Many cancer-related deaths are not caused by the original tumor, but by its spread (metastasis) to other organs. The liver is one of the most frequently affected organs by such secondary tumors, making it a particularly important target for new treatments. In this setting, communication between (disseminated) tumor cells and organ niches has become a focus in cancer research in recent years. Approved RNA interference (RNAi) therapeutics marked groundbreaking advances.

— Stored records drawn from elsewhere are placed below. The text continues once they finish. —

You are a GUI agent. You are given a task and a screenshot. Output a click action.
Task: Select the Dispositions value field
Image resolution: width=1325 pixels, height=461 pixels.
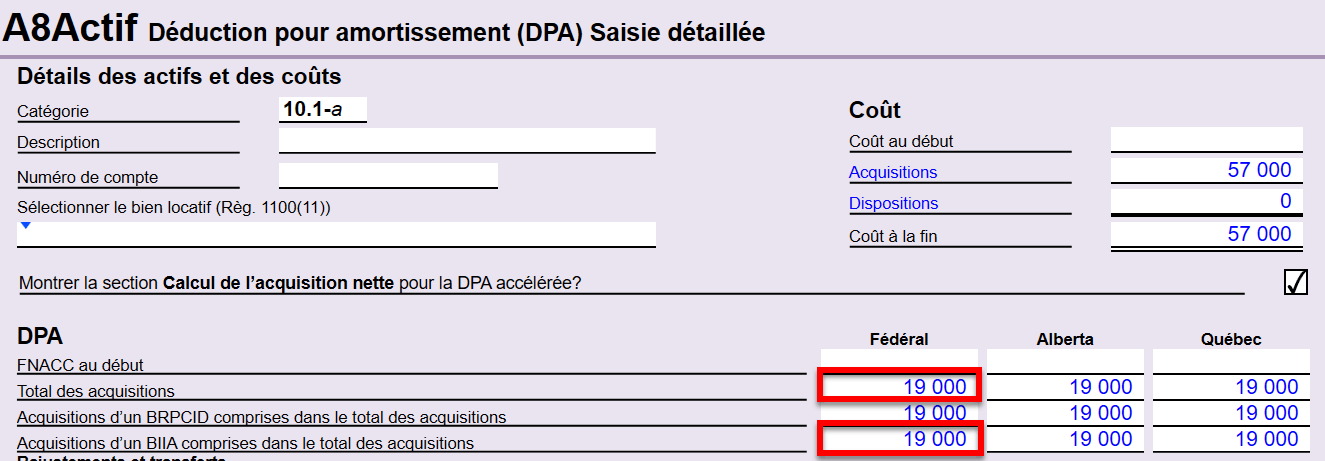[x=1206, y=202]
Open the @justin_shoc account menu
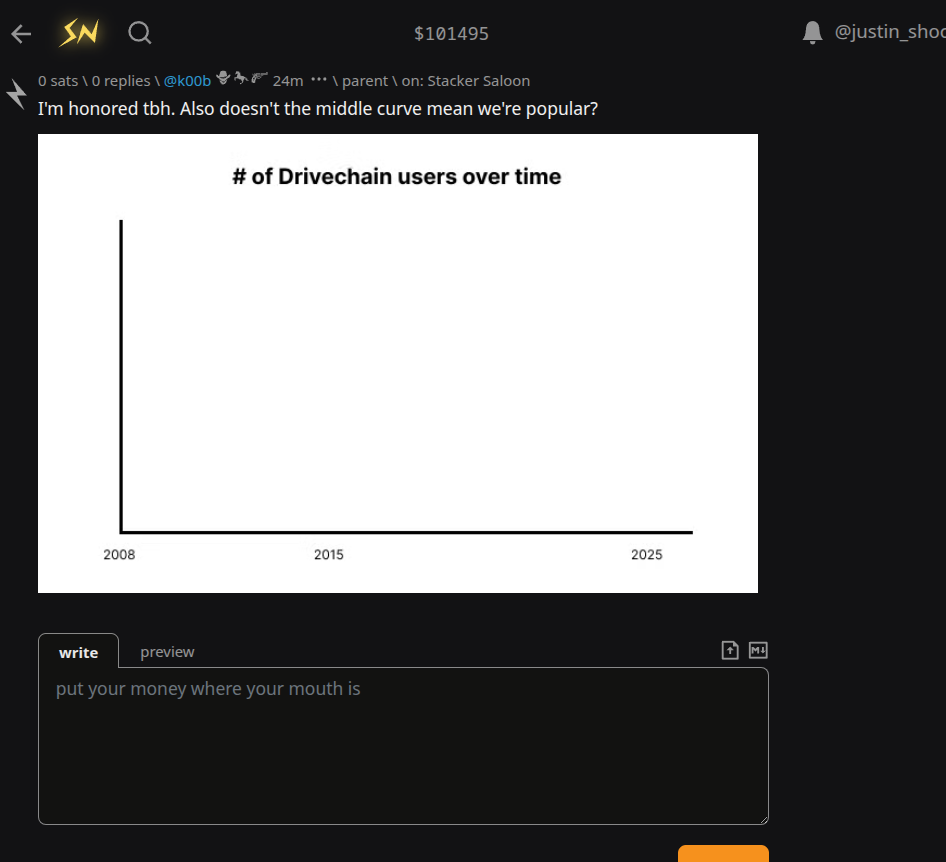 [x=889, y=33]
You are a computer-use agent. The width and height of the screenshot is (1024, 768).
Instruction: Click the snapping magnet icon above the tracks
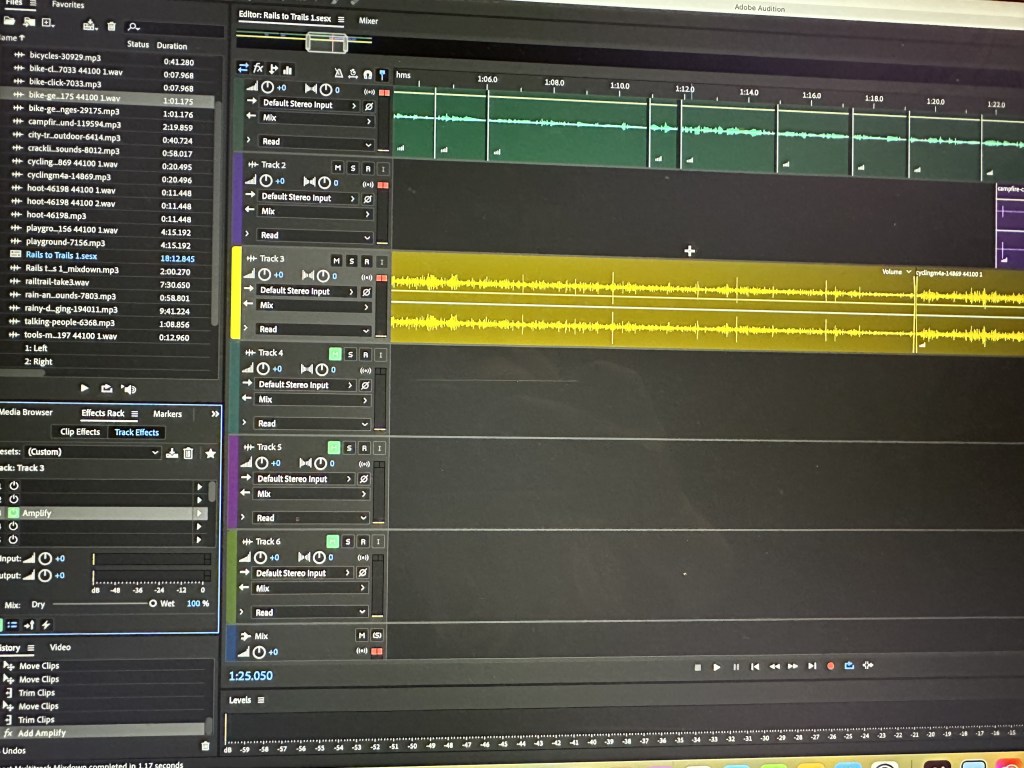coord(367,74)
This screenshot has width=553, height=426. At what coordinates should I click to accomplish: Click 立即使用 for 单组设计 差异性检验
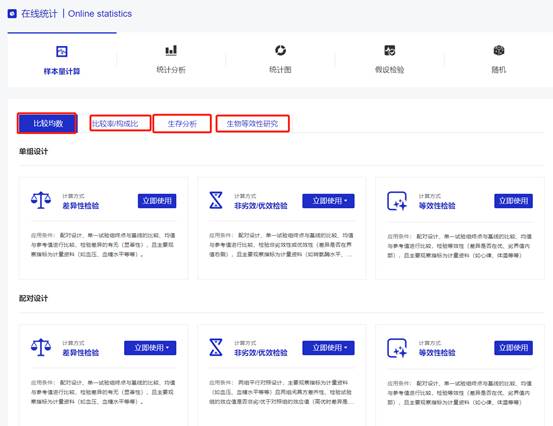(x=157, y=201)
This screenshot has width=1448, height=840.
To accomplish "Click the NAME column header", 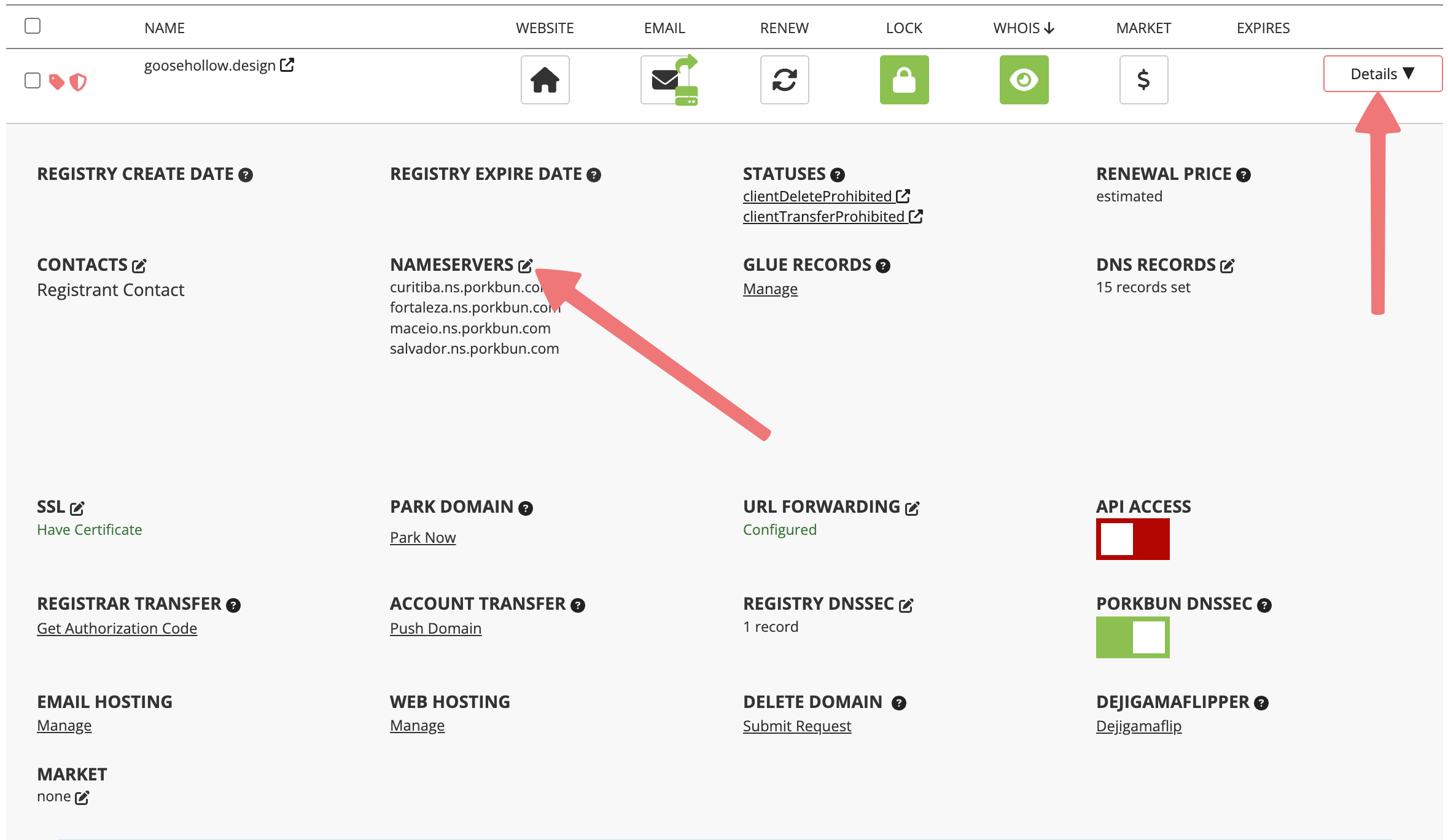I will tap(165, 28).
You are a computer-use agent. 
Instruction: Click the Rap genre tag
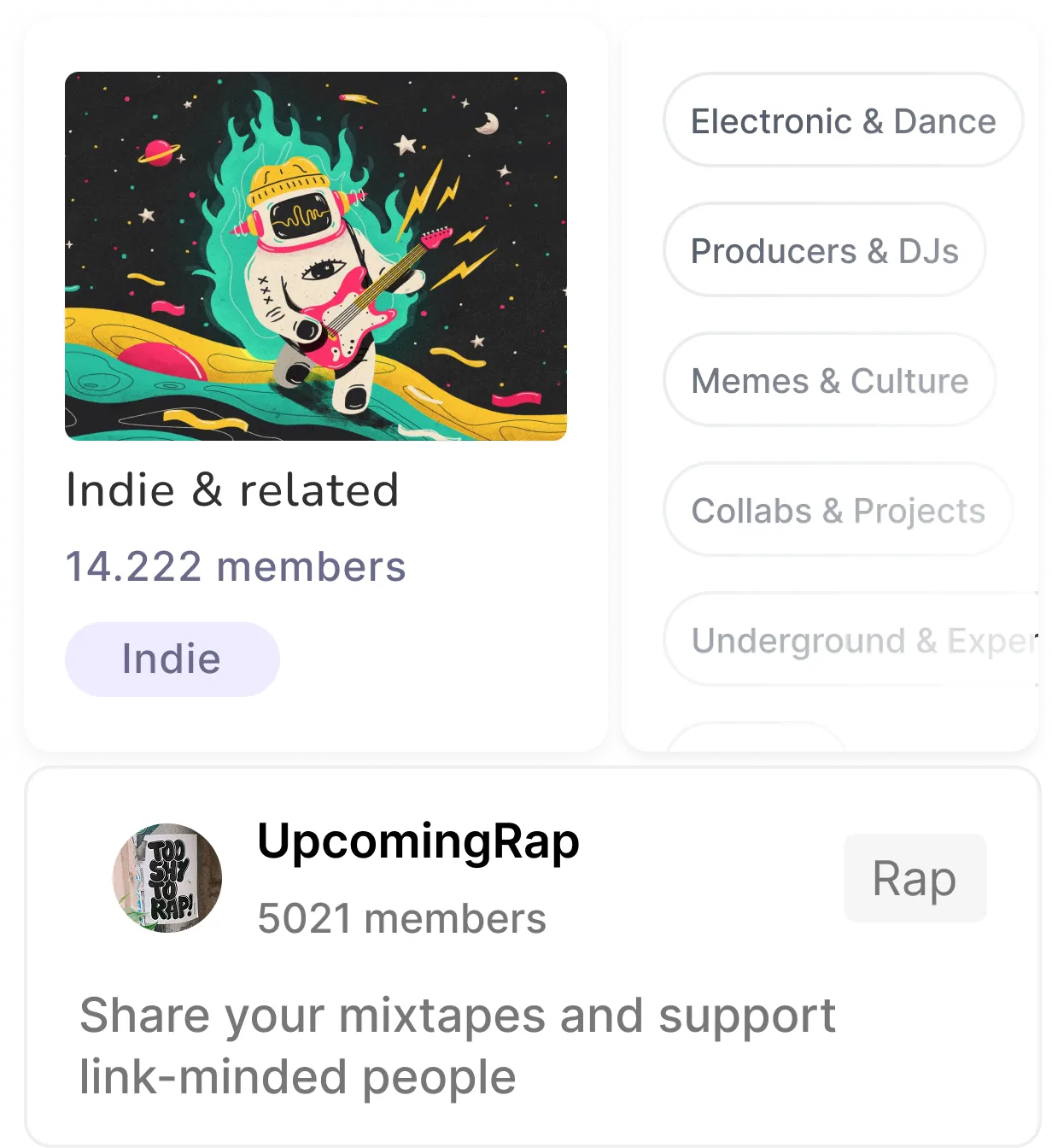915,878
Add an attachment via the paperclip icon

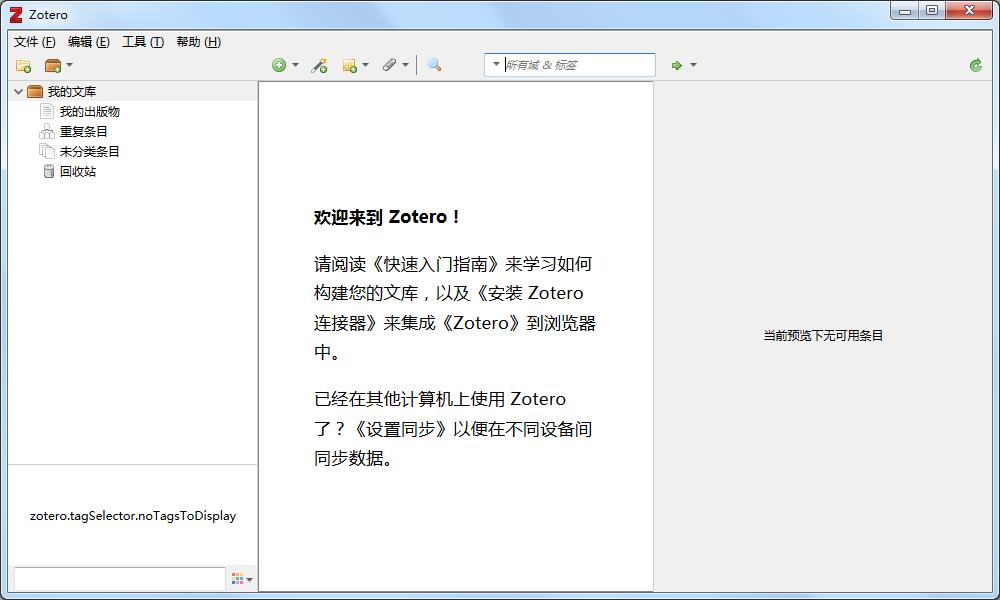click(391, 64)
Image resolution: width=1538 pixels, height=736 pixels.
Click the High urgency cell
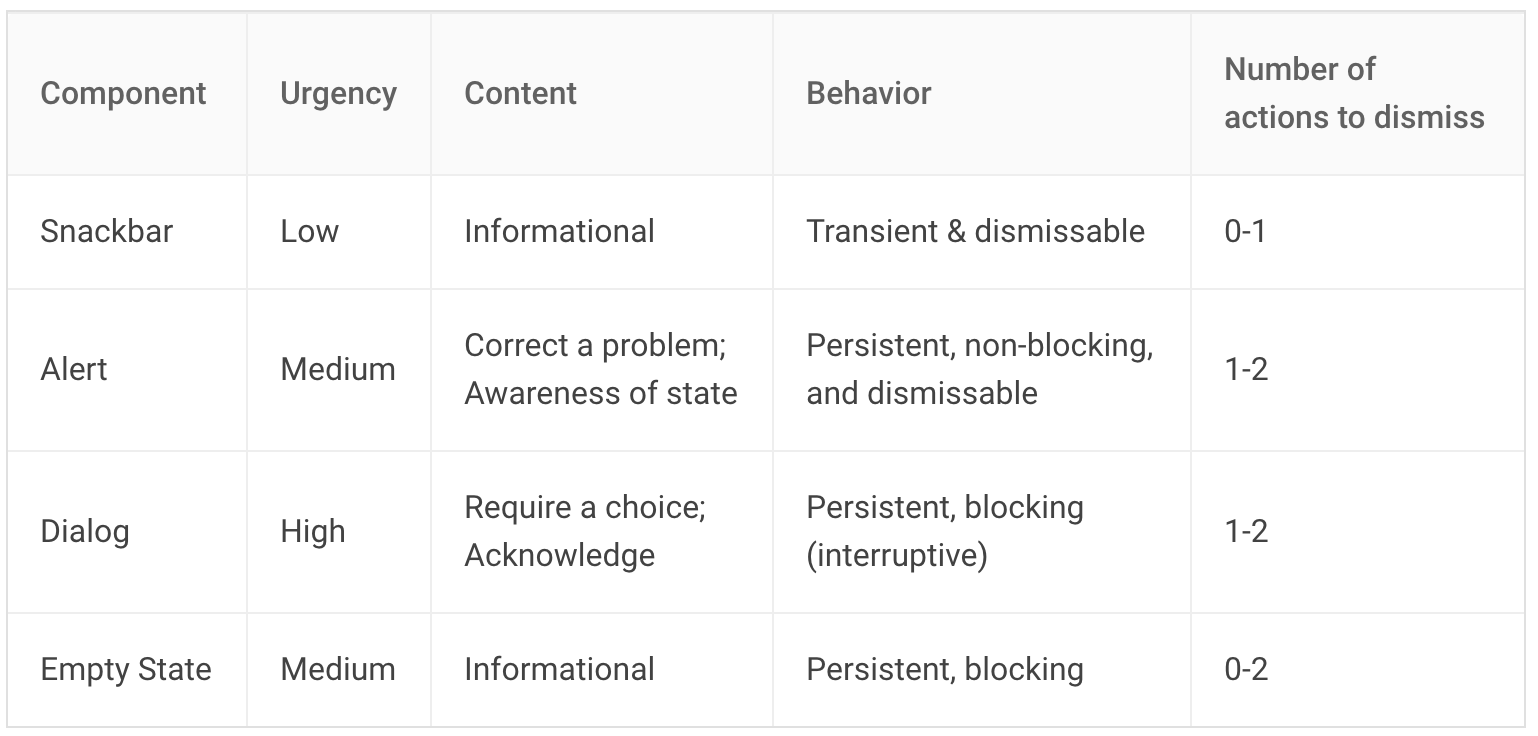(312, 531)
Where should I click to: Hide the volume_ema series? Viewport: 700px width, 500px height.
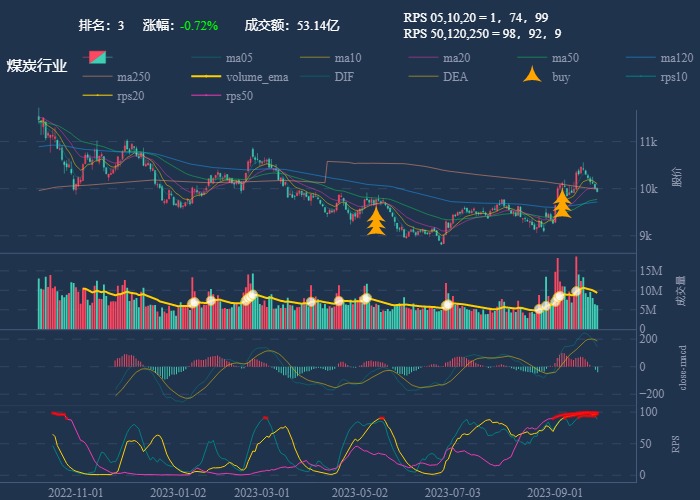click(x=256, y=76)
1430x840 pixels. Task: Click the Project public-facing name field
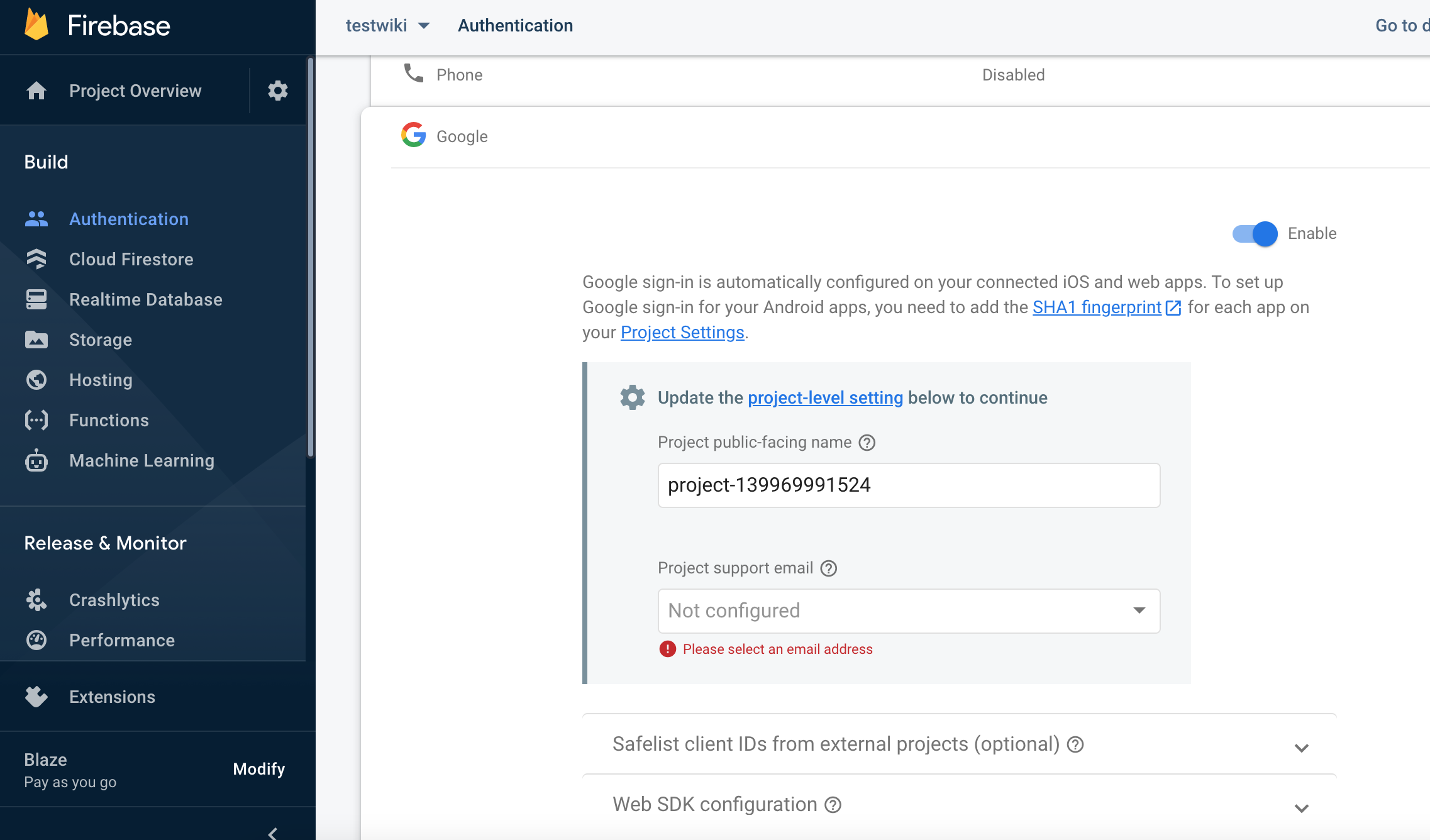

Yet, the clinical translation of RNAi for cancer treatment remains unrealized—largely due to the predominant delivery of siRNAs to hepatocytes. Our study uncovers a novel crosstalk mechanism that shapes the metastatic liver niche, offering a compelling opportunity to transform this apparent limitation into a therapeutic advantage. By selectively targeting NPY expression in hepatocytes, rather than in tumor cells, we introduce a paradigm for the treatment of hepatic metastases.
Perspectives
In this study we found a new way to treat tumors that spread to the liver by turning an existing “problem” of RNA therapies into an advantage. Using RNAi, we were able to interfere with the NPY-Y5R system - a communication system between cancer cells and liver niche -, thereby inhibiting liver metastasis . Through collaboration with outstanding researchers and clinicians, we were able to test our hypothesis in a variety of ways and utilise an arsenal of techniques that make our findings extremely robust. We are very much looking forward to continuing this promising work together.
Laura Wormser
Friedrich-Alexander-Universitat Erlangen-Nurnberg
Read the Original
This page is a summary of: The liver talks back: NPY orchestrates attraction of cancer cells and CHK2-dependent clonogenicity in the metastatic niche, Proceedings of the National Academy of Sciences, November 2025, Proceedings of the National Academy of Sciences,
DOI: 10.1073/pnas.2518418122.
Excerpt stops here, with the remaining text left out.